YENİDÜZEN’e konuşan Karacaoğlu Halis Baf Sakızları üreticisi Sevgi Karacaoğlu, her kadının bunu yapabileceğine dikkat çekiyor. Yıllardır kendi ayakları üzerinde duran Karacaoğlu, tek ihtiyacın girişimci bir ruh ve cesaret olduğunu kaydetti. 

Arz talep durumuna göre günlük üretiminin 4 kilodan 10 kiloya kadar değiştiğini anlatan Karacaoğlu, Baf sakızının faydalarına değiniyor.
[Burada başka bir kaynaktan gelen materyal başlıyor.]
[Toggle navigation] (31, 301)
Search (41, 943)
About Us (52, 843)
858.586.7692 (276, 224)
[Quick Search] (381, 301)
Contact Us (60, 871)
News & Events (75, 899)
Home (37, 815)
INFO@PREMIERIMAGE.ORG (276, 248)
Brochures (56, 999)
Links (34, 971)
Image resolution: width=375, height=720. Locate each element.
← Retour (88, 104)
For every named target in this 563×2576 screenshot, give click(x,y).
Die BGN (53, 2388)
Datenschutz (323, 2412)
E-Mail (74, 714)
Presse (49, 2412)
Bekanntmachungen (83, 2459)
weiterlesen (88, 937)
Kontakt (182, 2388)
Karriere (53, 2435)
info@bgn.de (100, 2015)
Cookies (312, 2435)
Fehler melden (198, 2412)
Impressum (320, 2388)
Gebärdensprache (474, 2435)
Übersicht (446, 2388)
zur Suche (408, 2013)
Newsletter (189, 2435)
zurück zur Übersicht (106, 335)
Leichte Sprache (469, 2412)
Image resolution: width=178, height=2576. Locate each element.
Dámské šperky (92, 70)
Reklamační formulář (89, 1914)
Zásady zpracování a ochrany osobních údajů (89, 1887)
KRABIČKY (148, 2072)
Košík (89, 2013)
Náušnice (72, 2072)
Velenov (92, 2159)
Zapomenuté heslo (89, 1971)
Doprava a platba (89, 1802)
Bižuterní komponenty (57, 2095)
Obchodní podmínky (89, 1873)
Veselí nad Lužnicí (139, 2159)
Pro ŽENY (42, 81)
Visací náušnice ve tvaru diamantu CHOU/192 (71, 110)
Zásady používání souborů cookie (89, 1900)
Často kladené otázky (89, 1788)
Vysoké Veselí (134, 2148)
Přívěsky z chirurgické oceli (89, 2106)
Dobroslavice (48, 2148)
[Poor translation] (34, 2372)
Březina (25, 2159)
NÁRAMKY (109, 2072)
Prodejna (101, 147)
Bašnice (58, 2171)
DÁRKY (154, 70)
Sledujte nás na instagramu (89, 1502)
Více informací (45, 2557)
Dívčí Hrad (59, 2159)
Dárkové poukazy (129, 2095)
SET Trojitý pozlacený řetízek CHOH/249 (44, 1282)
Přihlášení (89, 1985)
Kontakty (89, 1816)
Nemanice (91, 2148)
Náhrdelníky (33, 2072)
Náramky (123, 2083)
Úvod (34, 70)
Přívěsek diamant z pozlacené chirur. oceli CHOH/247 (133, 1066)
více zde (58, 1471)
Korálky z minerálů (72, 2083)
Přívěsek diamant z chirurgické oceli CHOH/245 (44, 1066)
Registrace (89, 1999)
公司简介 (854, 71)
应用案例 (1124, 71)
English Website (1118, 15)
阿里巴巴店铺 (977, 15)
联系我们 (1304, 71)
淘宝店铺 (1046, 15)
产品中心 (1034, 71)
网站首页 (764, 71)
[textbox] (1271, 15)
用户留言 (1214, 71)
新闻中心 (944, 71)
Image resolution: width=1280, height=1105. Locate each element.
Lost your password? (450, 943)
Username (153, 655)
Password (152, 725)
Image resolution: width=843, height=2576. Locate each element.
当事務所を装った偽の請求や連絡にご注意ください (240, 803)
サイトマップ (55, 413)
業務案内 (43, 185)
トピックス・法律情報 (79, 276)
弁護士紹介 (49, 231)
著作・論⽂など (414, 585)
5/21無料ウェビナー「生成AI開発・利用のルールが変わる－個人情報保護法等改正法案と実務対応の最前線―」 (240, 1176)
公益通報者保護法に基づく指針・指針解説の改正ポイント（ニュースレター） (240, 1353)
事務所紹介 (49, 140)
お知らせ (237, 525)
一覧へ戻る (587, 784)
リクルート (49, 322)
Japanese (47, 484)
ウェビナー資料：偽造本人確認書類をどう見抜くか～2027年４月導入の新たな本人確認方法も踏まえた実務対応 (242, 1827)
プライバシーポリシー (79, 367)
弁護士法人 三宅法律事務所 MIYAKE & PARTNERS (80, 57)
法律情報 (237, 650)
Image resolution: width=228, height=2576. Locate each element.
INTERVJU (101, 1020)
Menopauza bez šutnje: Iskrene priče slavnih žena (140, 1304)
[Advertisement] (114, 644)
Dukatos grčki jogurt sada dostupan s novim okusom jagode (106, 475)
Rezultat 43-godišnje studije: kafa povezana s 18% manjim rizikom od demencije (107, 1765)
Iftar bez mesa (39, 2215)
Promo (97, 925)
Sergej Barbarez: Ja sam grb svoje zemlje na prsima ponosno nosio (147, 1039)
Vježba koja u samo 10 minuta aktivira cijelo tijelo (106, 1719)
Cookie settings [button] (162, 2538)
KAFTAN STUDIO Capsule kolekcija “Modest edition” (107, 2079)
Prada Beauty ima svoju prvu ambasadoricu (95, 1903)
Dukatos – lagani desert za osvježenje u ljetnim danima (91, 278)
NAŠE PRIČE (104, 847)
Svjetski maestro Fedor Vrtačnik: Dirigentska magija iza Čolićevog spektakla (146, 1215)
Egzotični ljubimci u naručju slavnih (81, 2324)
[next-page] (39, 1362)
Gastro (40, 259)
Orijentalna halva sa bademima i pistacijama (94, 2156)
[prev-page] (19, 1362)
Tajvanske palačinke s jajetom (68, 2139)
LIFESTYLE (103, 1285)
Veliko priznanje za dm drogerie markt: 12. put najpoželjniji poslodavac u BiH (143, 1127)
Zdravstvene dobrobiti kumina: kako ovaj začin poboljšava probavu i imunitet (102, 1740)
Adadaki büyük marketlerin, kendisine çok destek verdiğini anlatan Karacaoğlu, 1992 yılından beridir tüm müşterileriyle yoluna devam ettiğini anlatıyor, “Yaşlanıp ölenler, işini çocuklarına bırakanlar oldu, onlar dahi benimle yoluna devam ediyor çünkü dürüst işliyorum” diyor.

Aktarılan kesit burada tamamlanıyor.